* start Data listing *
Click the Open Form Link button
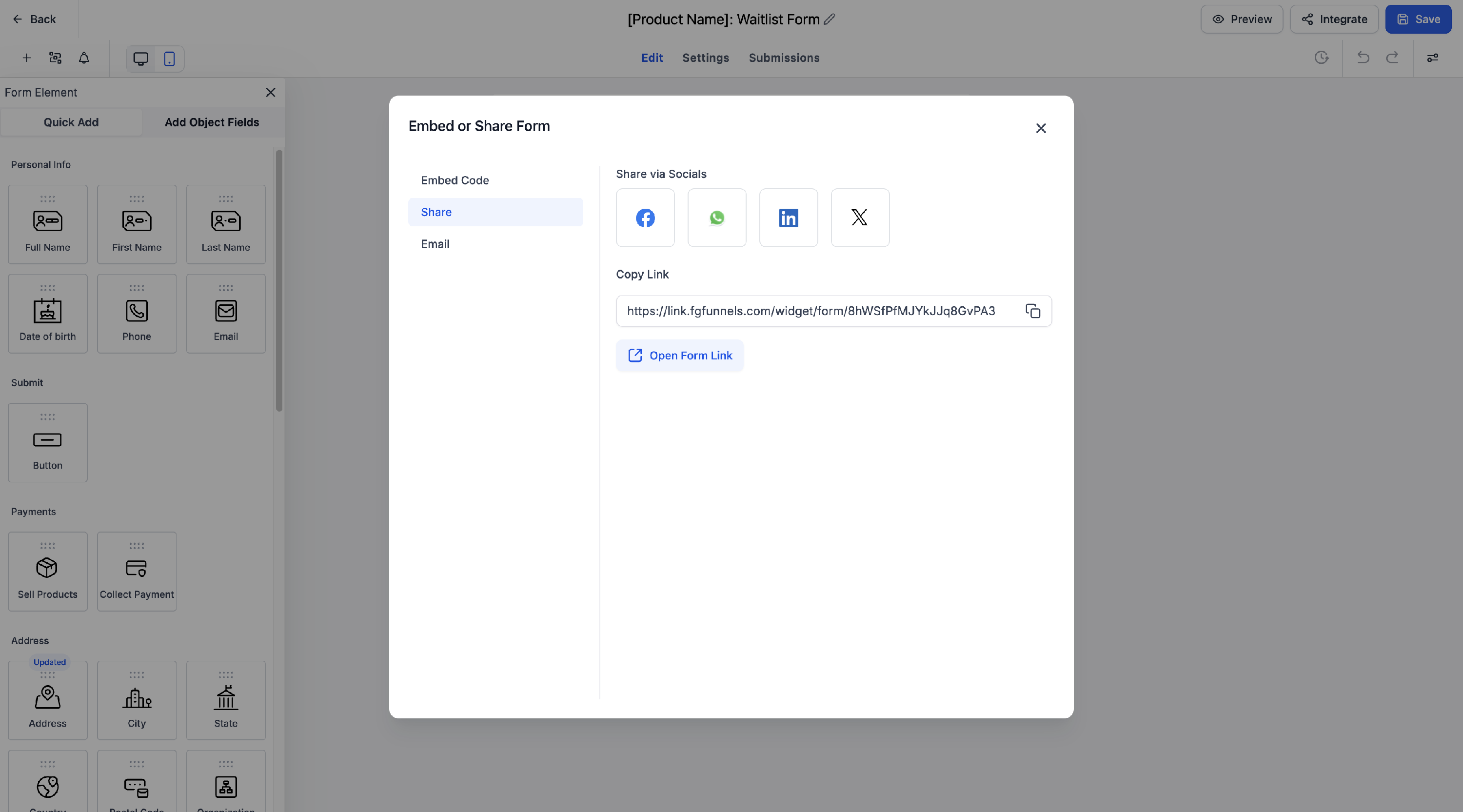Image resolution: width=1463 pixels, height=812 pixels. point(679,356)
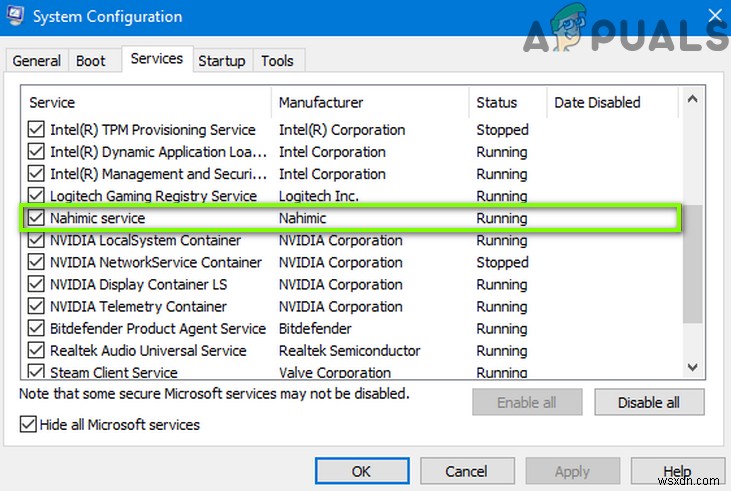Click the System Configuration title bar icon
Screen dimensions: 731x491
pyautogui.click(x=17, y=17)
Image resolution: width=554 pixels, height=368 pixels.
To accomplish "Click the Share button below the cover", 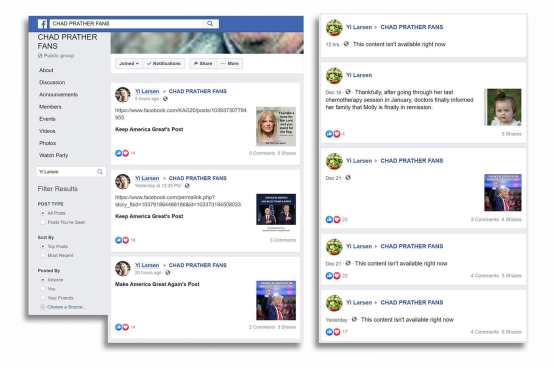I will point(203,64).
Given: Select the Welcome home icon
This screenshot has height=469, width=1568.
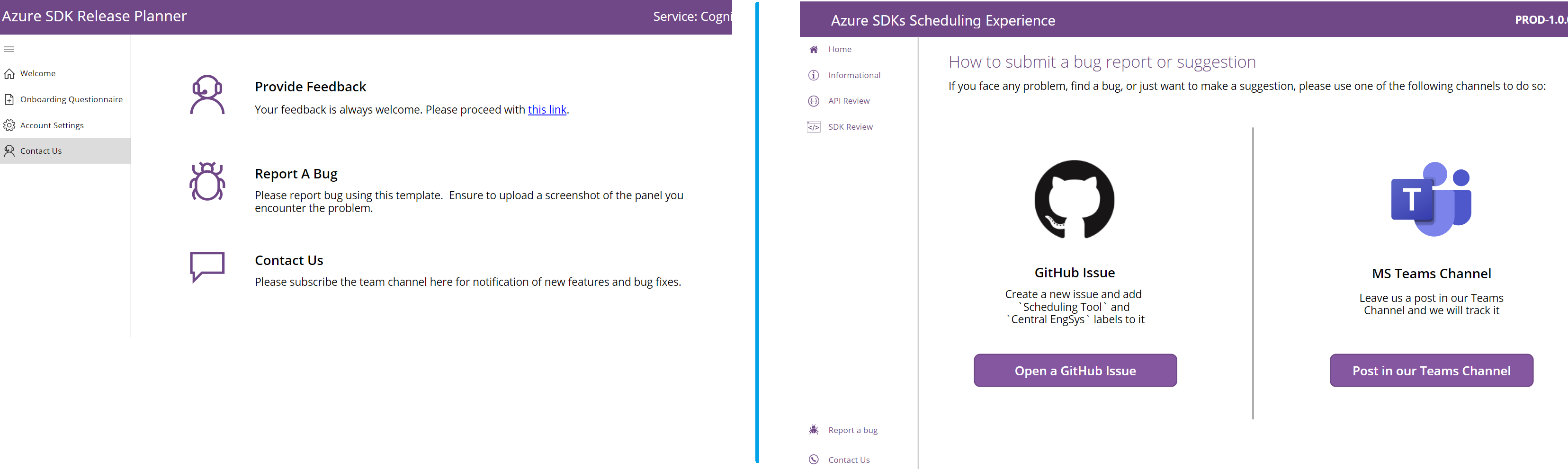Looking at the screenshot, I should click(x=10, y=73).
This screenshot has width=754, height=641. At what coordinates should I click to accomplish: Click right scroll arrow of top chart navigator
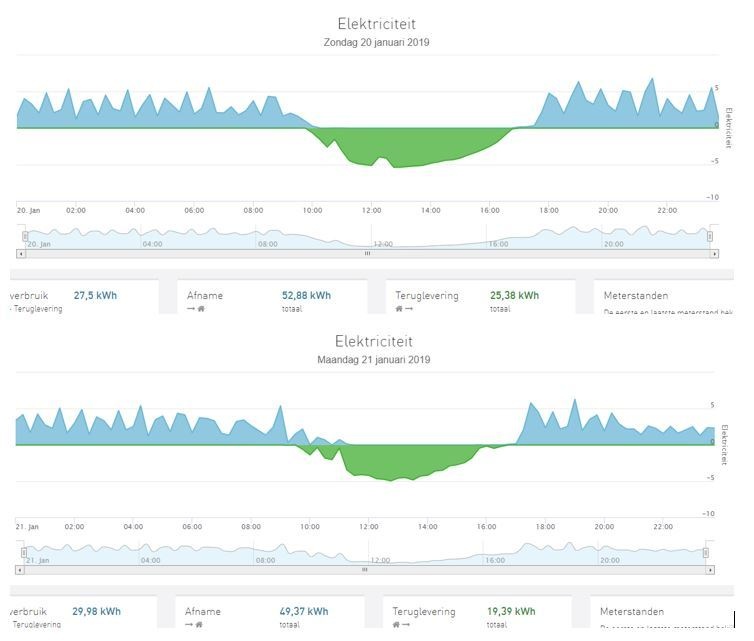point(715,253)
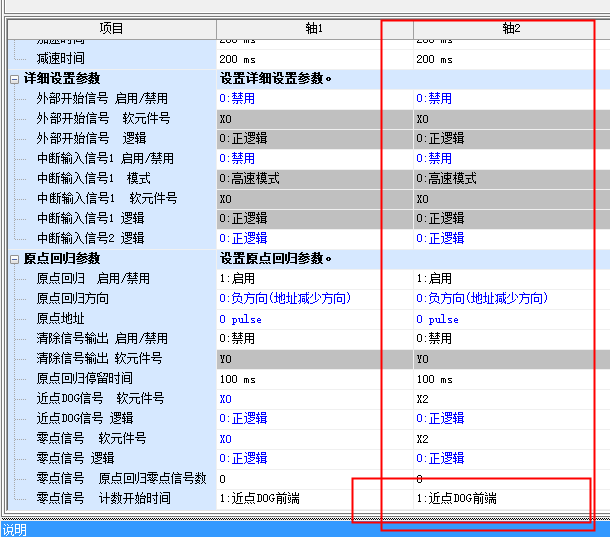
* end Data listing *
=== Requirements ===
Please filter the entries above and copy out every line that contains the word "This".

=== Completed exercise ===
This screenshot has height=469, width=1568.
This screenshot has width=754, height=641. At what coordinates should I click to accomplish: Click right scroll arrow of top chart navigator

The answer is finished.